Gloria                              … we cried because it was family. At least, you know, it was like, ah, we found our family. I had family here, yes, ah, the dormitory girls will always be my first family, that’s my family but to have blood family and they were nanna’s people and I wa, I’m just so sad because, um, nanna wasn’t around or mum wasn’t around when we found the family so we were, Connie and I always used to talk about it and Aquila, and ah, you know, Aquila used to say, “Well, look, we got to do something. We gotta try and find our family because we just like lost sheep.”

Sandra                            And I guess, if you would of heard it first hand from nan, it must, it would of been more special hey?
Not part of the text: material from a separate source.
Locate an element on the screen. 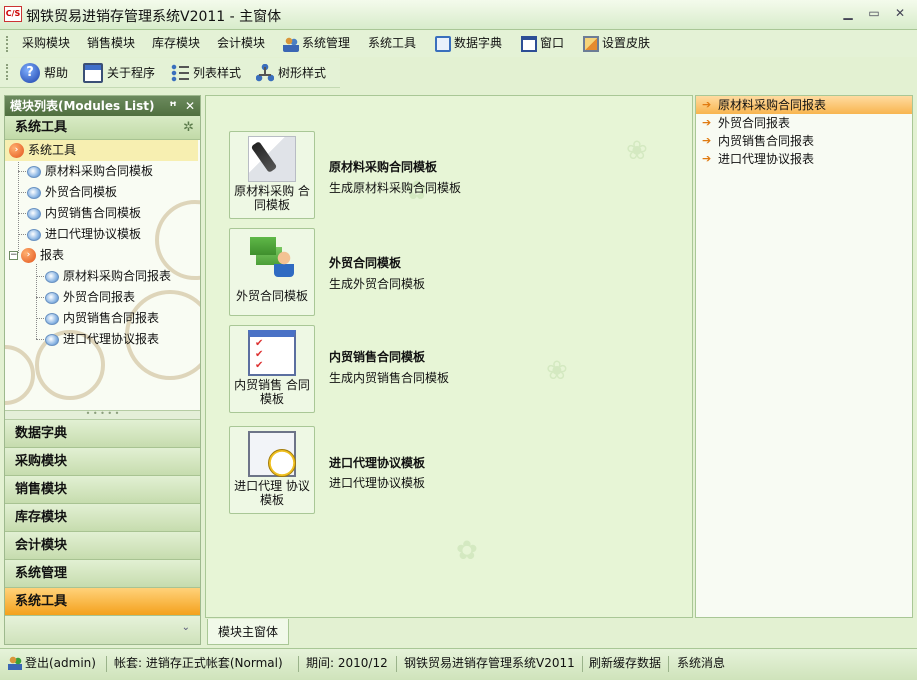  minimize-button: ▁ is located at coordinates (848, 13).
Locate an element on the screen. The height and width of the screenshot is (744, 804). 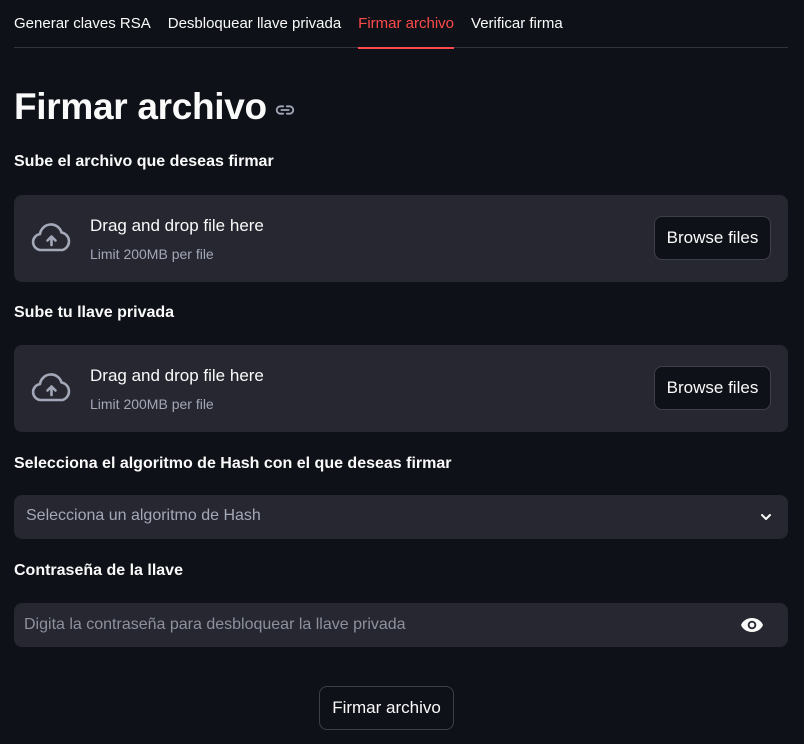
title-row: Firmar archivo is located at coordinates (155, 107).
Gloria                              More special to us and it was only just by pure luck I heard nanna talk one day and she said, oh, she was alwa.., oh, something about to the, my name’s Connie White and I said, “How come your name’s Connie White?” She said “Oh, that’s was my name before I got married”. And I’m thinking, married, and she, that’s when she told me she was married to a Kanak and we didn’t even know anything about him, his name, nothing. We found out his name was Billy, Billy Williams and, when my uncle Kruger stayed on the station outside of, um, Duaringa, those people knew this fella but called him Billy Kanak but we don’t know what happened, whether, what he was sent back to the Solomon Islands, we don’t know where he came from and nanna never ever spoke about him.
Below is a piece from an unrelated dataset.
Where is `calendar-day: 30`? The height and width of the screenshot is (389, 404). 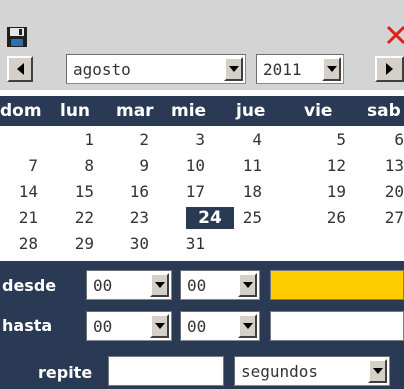
calendar-day: 30 is located at coordinates (130, 244).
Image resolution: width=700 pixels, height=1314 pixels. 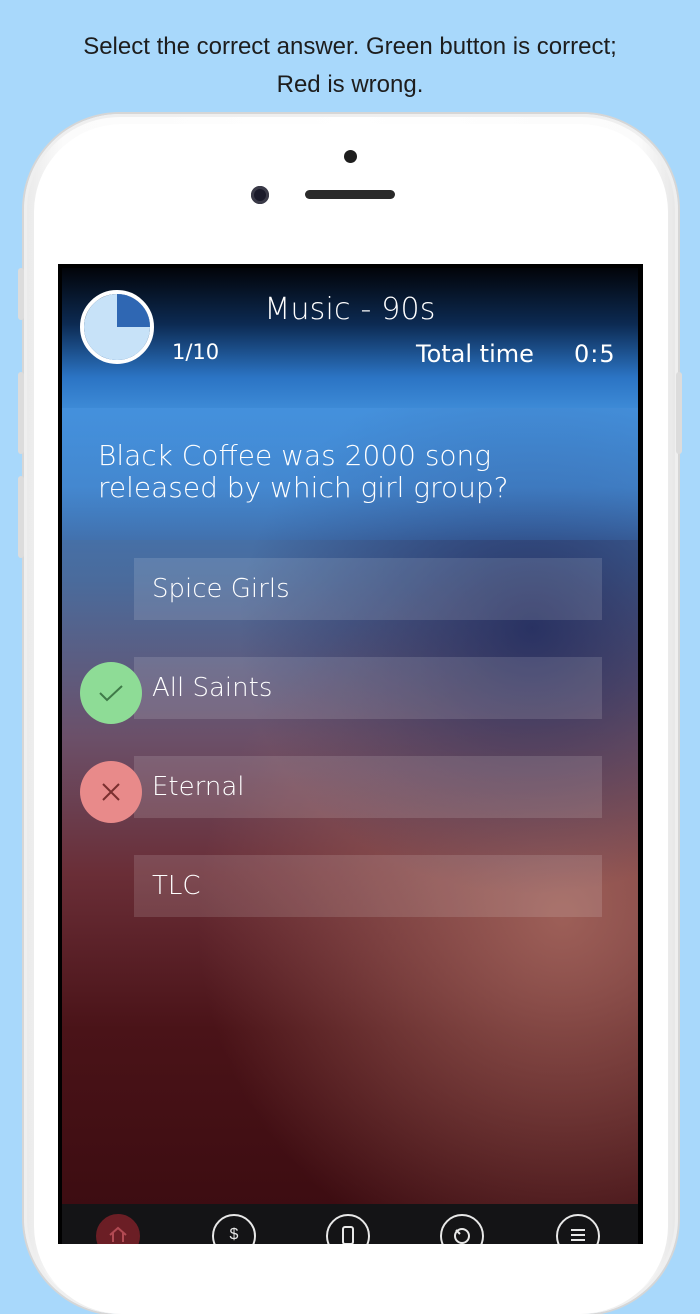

Sandra                            And I think with, ah, the system at the time, a lot of the things were changed like names, and I think …

Gloria                              Yeah, yeah but that’s the name on the paper, ah, Bill Williams and they were married up in, legally married up at ah, Duaringa and so nanna never ever spoke about much and so, I started hearing these words, ‘Duaringa, Rockhampton, Whites’. In my mind, I’m trying to, oh, who are these people and where are these places and mum never said anything either and I said, “Oh where were you born then mum?” She said, “Oh, Rockhampton” and that was it. But ah, I just wish they were here today and, to know that, yes, we did go out and look for our family. I think that they would be proud to know that um, we searched and searched for our family and now we have our family up in Rocky and, I think they’d be very proud. They’d probably look down and say well, good on you, I’m glad, you know, and before Aquila passed away, that’s what she said, “I’m so glad that we found our family Gloria.” Yeah, it was, it was um …

Sandra                            Something that you can tell your children too …

Gloria                              … it was like an emptiness here Sandra, like a loss, you know, like a loss and, um, didn’t know where you belonged to. Now I know my tribe, Gungalu, but, because I’m in an elders’ group down south, I always say Gungalu Wakka Wakka and they say, “Why you say Wakka Wakka?” I said, “Well, that’s where I grew up”. I said, “I’m still a Wakka Wakka woman but I know my grandmother’s tribe now and I’m proud of that Sandra. Proud to know where I belong but this is home, and it will always be home to me.